Israelis have elected a new prime minister. Likud Party leader Ariel Sharon has trounced Prime Minister Ehud Barak in a historic vote. The results cap a stunning comeback for Mr. Sharon, who was written out of Israeli politics after the 1982 invasion of Lebanon which he masterminded. The results also mark an equally remarkable reversal in the prospects for the region. Few figures are as incendiary — as hated — as Mr. Sharon among the Arabs and Palestinians. A peace agreement is not impossible, but the dynamics and the personalities have changed.
Mr. Sharon won by a landslide. He took 62.6 percent of the vote, nearly twice Mr. Barak’s 37.3 percent. The victory was not unvarnished, however. Turnout was 62 percent, a record low, and a sharp fall from that of the May 1999 election that brought Mr. Barak to power. Israeli Arabs, who make up 12 percent of the population and had supported Mr. Barak in the past, boycotted the vote in anger over the shooting of 13 Arabs by Israeli security forces in October.
For the majority of voters, the key factor was fear. While Israelis want a peace agreement, they lost faith in Mr. Barak’s ability to deliver it. Months of fighting — triggered by Mr. Sharon’s September visit to a holy site in Jerusalem — have claimed almost 400 lives. The overwhelming majority of victims have been Palestinians, but Israelis have become reacquainted with an insecurity they thought they had vanquished. This election focused on that fear.
For Mr. Barak, the results are a bitter blow. His instincts were correct, but his political skills proved inadequate. He remained a general when he needed to become a politician. In the end, even his allies deserted him. After conceding, Mr. Barak said that he would resign as Labor Party leader and give up his seat in Parliament. He did not rule out a national unity government with Mr. Sharon, but said that any decision would depend on the new government’s platform. Mr. Shimon Peres, a senior Labor Party official who shared the Nobel Peace Prize with late Israeli Prime Minister Yitzhak Rabin and Palestinian Authority President Yasser Arafat, has said that he would join a government if it was genuinely committed to peace.
Mr. Sharon proposed just such a grand alliance in his victory speech — immediately after declaring Jerusalem, “the eternal capital of Israel.” He called on Palestinians to give up their violence and return to the negotiating table. Given Mr. Sharon’s insistence on Israeli control over the entire capital, his claim that he would not concede any more territory or dismantle any settlements and his repudiation of the Camp David negotiations, it is hard to see why Palestinians would agree.
Arab reaction was negative. Palestinian Cabinet Secretary Ahmed Abdel Rahman said that Mr. Sharon’s campaign statements did not represent a basis for talks between the two sides. Others spoke more darkly of the likelihood of war.
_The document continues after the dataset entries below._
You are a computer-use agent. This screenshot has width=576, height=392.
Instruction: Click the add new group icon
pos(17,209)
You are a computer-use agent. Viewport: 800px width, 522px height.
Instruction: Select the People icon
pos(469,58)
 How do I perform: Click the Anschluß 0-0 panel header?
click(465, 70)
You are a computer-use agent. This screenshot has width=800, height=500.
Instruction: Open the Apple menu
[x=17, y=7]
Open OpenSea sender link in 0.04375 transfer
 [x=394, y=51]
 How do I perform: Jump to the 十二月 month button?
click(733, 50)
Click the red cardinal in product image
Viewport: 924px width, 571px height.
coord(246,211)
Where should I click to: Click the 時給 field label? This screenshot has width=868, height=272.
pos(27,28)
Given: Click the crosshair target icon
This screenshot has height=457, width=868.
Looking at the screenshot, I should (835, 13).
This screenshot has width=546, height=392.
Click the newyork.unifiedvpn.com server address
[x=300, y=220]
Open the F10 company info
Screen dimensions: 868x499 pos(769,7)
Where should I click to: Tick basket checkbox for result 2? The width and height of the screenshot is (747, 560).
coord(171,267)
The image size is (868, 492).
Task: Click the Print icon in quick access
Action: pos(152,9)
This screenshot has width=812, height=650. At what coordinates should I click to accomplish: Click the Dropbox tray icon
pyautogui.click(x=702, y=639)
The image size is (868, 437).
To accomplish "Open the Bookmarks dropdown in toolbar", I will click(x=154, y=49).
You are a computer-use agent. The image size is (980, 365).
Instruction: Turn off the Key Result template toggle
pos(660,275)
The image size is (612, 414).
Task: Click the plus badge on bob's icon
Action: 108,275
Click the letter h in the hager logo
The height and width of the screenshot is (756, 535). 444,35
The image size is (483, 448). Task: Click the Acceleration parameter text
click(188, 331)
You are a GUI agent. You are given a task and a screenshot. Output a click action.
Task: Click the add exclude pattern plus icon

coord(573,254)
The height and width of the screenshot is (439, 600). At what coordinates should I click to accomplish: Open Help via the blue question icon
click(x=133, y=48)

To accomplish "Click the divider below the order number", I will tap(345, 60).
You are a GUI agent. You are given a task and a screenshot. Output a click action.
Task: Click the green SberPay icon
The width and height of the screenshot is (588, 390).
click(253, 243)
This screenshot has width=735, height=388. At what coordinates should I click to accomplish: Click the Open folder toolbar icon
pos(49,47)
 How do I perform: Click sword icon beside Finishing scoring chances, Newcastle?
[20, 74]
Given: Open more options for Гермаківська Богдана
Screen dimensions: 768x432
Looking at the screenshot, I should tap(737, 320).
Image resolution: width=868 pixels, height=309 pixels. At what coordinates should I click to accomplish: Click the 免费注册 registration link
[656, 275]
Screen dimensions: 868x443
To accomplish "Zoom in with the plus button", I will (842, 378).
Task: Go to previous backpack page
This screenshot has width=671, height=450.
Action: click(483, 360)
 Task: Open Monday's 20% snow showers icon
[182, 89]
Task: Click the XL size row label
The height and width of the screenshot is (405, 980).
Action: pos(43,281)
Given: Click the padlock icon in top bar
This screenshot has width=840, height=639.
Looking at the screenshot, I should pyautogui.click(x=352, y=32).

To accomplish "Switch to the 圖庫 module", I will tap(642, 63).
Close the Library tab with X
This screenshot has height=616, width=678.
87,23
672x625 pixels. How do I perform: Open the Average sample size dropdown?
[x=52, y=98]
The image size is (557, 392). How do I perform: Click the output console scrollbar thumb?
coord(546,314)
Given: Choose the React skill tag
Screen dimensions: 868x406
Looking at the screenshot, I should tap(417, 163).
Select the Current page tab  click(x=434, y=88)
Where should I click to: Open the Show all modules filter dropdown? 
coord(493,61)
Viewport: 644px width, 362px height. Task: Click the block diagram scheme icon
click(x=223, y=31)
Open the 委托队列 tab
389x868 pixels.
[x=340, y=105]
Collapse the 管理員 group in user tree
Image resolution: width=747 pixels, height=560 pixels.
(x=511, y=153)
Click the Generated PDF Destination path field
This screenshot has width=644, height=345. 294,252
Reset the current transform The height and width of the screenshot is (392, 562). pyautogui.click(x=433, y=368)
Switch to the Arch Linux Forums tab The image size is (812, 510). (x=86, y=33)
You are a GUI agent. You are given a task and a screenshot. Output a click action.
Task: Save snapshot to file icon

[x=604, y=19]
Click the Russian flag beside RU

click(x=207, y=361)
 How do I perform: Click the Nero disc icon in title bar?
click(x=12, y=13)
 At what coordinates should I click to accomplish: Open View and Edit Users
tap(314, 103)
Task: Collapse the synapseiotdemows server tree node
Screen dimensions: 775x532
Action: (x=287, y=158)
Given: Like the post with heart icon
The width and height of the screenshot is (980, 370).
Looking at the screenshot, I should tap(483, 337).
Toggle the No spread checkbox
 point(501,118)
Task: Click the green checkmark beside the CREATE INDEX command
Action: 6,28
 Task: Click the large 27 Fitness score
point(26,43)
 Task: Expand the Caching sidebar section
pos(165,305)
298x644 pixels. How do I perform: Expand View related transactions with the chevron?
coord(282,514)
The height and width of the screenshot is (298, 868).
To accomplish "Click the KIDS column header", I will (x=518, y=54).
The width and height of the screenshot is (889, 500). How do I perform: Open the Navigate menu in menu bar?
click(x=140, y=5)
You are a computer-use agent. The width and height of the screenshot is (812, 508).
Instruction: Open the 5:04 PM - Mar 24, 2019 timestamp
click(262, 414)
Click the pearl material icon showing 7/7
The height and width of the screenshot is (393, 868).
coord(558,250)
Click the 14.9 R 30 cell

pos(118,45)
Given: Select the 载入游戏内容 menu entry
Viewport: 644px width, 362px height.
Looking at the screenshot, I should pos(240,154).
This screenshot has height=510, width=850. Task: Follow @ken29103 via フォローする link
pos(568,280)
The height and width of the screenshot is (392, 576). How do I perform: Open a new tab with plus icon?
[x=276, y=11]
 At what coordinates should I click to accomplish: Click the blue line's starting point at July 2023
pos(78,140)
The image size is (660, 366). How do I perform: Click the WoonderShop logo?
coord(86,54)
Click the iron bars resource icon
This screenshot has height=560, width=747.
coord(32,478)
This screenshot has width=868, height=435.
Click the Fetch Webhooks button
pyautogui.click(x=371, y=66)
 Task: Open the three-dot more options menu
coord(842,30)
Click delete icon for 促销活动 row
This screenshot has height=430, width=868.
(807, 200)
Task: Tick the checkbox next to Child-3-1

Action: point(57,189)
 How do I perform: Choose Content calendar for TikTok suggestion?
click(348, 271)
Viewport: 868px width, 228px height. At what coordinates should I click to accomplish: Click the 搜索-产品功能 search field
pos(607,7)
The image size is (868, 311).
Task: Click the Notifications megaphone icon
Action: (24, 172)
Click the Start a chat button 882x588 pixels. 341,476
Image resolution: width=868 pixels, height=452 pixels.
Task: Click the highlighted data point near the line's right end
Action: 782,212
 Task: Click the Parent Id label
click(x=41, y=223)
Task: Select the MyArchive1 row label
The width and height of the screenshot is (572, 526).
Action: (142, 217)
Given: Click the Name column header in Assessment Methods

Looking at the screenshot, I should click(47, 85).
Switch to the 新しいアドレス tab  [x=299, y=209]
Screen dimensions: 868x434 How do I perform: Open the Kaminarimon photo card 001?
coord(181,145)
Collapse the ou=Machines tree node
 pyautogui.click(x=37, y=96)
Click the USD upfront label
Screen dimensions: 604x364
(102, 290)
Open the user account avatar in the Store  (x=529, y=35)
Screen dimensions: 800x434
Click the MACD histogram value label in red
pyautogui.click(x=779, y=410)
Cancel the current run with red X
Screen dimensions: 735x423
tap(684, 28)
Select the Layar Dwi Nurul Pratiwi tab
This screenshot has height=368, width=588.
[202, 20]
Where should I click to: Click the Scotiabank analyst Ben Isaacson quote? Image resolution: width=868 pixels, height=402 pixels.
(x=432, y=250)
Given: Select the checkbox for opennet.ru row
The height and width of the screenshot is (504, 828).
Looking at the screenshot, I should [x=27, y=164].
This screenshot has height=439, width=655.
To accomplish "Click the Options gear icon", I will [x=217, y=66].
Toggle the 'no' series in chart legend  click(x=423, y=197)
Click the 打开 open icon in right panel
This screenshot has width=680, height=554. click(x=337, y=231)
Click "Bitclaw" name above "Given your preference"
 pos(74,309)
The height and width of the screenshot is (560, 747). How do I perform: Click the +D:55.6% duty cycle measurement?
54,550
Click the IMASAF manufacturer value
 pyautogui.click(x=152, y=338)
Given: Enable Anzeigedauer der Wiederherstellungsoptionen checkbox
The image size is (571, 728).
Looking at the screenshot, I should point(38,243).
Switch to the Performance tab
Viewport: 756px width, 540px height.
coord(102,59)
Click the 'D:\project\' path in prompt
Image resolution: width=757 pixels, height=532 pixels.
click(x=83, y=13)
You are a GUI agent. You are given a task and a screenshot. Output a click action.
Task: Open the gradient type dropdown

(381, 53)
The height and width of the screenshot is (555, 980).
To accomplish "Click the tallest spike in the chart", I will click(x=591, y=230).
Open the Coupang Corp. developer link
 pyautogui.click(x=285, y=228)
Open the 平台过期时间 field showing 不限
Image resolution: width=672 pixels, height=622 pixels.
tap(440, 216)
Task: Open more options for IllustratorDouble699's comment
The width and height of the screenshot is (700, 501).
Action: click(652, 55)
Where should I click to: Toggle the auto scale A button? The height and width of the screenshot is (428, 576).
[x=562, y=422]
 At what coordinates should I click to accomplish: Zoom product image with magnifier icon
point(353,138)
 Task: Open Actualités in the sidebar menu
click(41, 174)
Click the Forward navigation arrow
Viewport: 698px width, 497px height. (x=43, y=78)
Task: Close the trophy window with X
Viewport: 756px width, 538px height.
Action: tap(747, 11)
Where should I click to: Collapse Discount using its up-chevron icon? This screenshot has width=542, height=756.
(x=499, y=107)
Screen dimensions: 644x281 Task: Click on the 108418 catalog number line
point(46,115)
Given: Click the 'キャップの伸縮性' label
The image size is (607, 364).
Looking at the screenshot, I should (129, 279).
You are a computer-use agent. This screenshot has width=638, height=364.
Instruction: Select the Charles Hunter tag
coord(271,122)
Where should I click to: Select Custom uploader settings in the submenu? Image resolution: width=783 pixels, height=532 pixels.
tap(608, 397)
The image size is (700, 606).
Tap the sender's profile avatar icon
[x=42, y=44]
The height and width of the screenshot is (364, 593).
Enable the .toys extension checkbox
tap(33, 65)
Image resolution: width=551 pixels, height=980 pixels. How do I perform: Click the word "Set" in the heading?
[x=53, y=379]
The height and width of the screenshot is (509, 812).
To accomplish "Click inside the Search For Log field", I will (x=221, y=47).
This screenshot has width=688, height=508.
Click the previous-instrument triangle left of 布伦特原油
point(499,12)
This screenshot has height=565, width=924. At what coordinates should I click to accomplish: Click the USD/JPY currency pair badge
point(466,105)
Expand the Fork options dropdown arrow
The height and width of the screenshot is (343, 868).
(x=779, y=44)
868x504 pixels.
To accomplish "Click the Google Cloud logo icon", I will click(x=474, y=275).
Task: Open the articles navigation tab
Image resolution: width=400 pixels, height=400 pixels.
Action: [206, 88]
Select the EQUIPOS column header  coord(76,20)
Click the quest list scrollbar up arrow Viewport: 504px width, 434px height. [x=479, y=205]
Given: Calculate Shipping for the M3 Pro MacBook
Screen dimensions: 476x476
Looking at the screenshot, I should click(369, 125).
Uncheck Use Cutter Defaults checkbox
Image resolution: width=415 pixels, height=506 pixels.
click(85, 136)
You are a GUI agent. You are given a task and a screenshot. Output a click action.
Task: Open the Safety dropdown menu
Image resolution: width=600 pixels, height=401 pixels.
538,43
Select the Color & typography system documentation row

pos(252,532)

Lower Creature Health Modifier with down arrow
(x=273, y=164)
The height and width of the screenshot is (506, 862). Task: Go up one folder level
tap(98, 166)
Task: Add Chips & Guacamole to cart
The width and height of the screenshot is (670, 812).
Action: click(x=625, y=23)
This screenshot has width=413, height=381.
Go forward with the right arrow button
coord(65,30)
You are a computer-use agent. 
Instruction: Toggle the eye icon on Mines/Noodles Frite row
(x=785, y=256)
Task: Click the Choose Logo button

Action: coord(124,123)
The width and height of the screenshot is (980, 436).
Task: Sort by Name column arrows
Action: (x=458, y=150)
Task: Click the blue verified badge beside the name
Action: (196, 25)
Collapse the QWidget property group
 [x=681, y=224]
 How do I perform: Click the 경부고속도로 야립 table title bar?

There is the hope, however, that Mr. Sharon is a more complex man than his image would suggest. He is a brilliant tactician who is said to have bad judgment. The fact that many ultra-Orthodox settlers do not trust him speaks to his unpredictability. Some would liken him to U.S. President Richard Nixon, who built a career on anticommunist credentials, but then forged relationships with communist China and the Soviet Union.
Similar hopes were pinned on Prime Ministers Rabin and Barak, warriors turned statesmen, and neither could deliver. Israel’s fractious politics proved their undoing; it may claim Mr. Sharon as well. The new prime minister inherits a deeply divided Parliament and he has 45 days to cobble together a Cabinet out of the 17 parties with seats. Parliamentary elections are scheduled for 2003, but they are likely to be moved up to provide some stability in domestic politics.
The uncertainties are clouded by the new administration in the United States. President George W. Bush has promised to be less involved in the peace process; that is part of his effort to craft a more “humble” foreign policy. The U.S. president pledged to work with Mr. Sharon in a phone call after the results were known. Yet, U.S. Secretary of State Colin Powell has suggested that the U.S. may not be so keen to follow up on Mr. Bush’s campaign promise to immediately begin moving the U.S. embassy in Israel to Jerusalem from Tel Aviv. It is a wise decision: Few gestures would be more inflammatory.
That sort of common sense is needed. The events of the last several months have been a tragic series of miscalculations, the final impact of which will not be felt for years. The peace process — if it still exists — has been set back considerably. Trust has been destroyed, credibility has been lost. Fear is the only winner; the list of losers and victims lengthens each day.